South African platinum producer Lonmin has launched a third rights issue in seven years. It is selling 27 billion shares at 1p per share, a 94% discount to last week’s price. Investors can buy 46 new shares for each one they own. Lonmin’s stock has slid 90% this year amid a 30% decline in the platinum price. The company also had to cope with strikes and rising costs.
What the commentators said
Lonmin needs the cash to help secure $370m (£246m) in bank loans that will mature in 2020. These are to replace previous credit worth $543m due to be repaid next year. “Given weak demand, aggressive supply cuts would be an obvious answer,” write James Wilson and Andrew England in the FT. “But the platinum industry is built around deep mining shafts where closures are expensive and difficult to reverse.”
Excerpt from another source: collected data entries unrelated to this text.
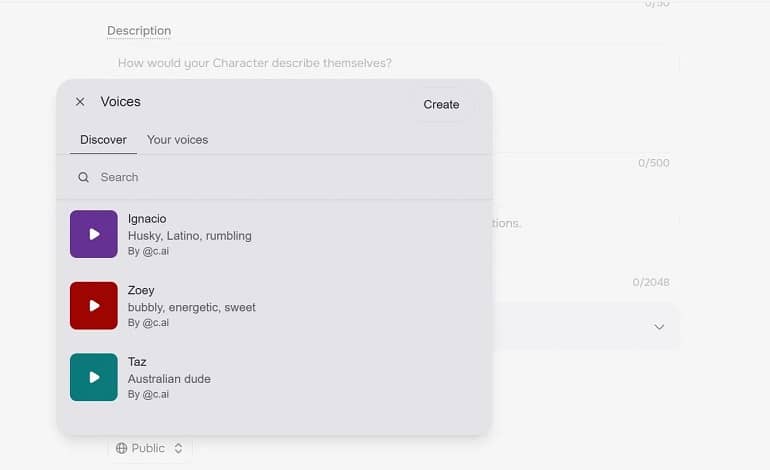
Task: Play the Taz voice sample
Action: pos(94,377)
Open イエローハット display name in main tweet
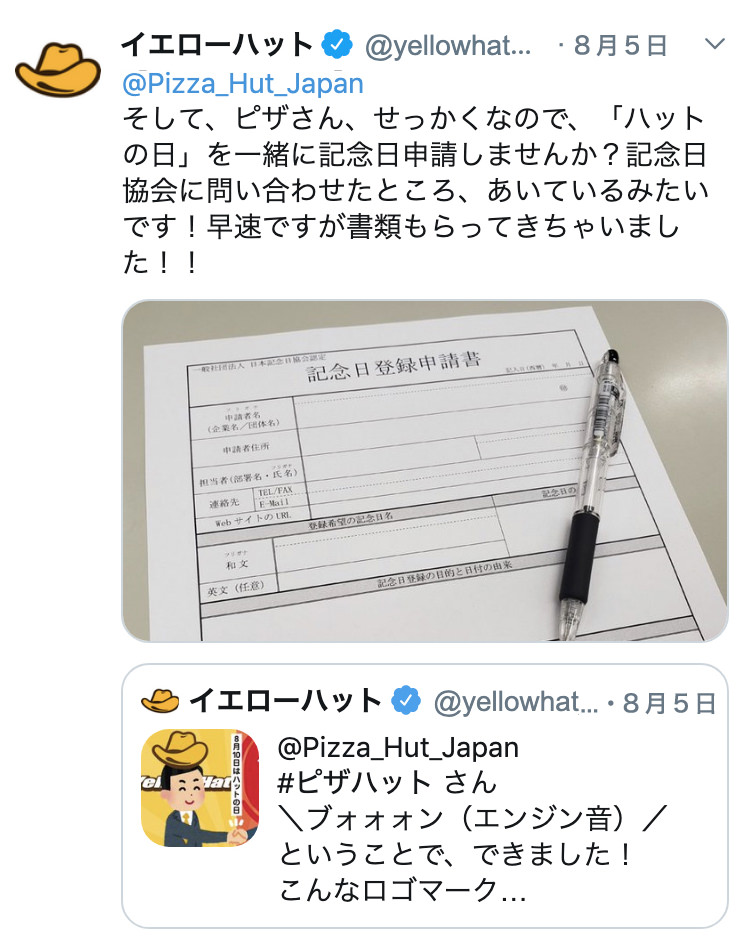 click(x=217, y=44)
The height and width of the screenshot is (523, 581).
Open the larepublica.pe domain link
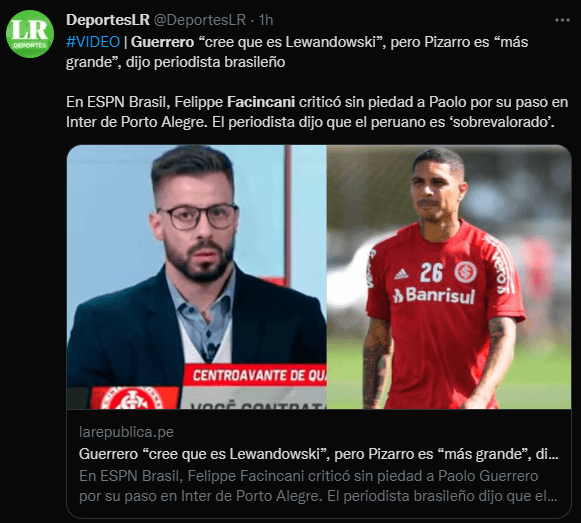click(126, 432)
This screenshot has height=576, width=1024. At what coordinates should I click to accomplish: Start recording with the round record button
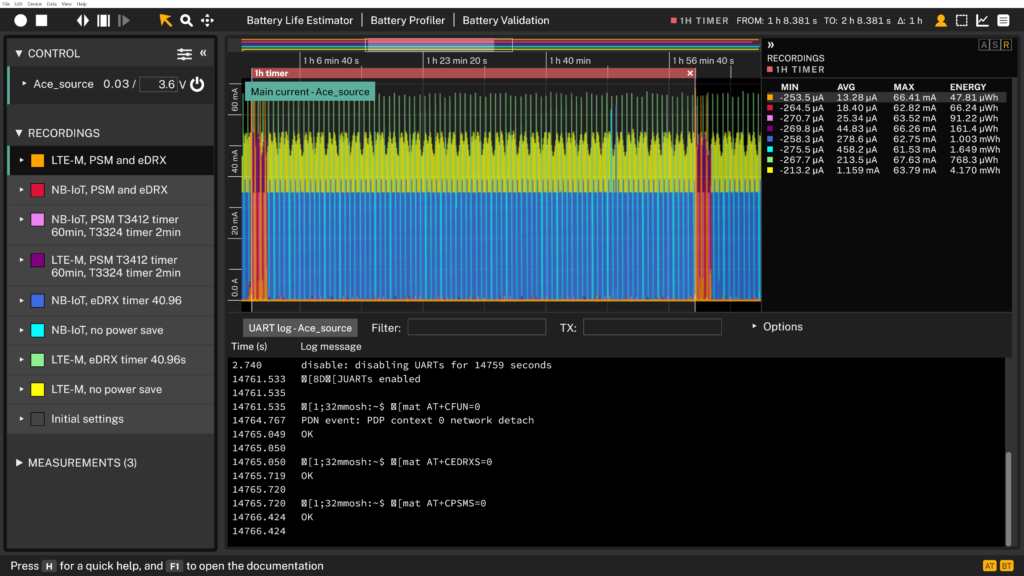coord(20,20)
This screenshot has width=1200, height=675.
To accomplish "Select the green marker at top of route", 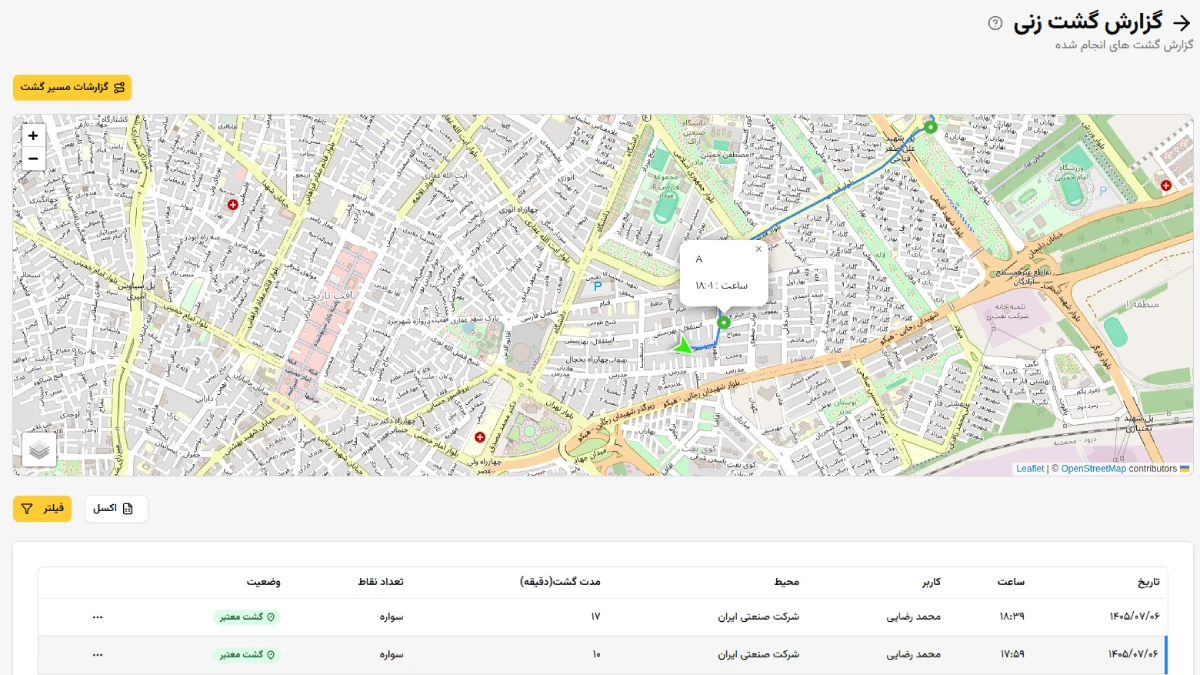I will [930, 127].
Lonmin’s problems have been further “compounded by a costly and ineffective attempt to introduce more mechanised mining a decade ago” and the “complexities” of operating in highly unionised and strike-riven South Africa, which supplies most of the world’s platinum. By following their rights, said Andy Critchlow on breakingviews.com, investors “are effectively betting” that platinum prices will recover by up to 50%. Lonmin “is still on life support”. “I will be amazed”, says Paul Gait of Bernstein Research, “if Lonmin is still trading in five years’ time.”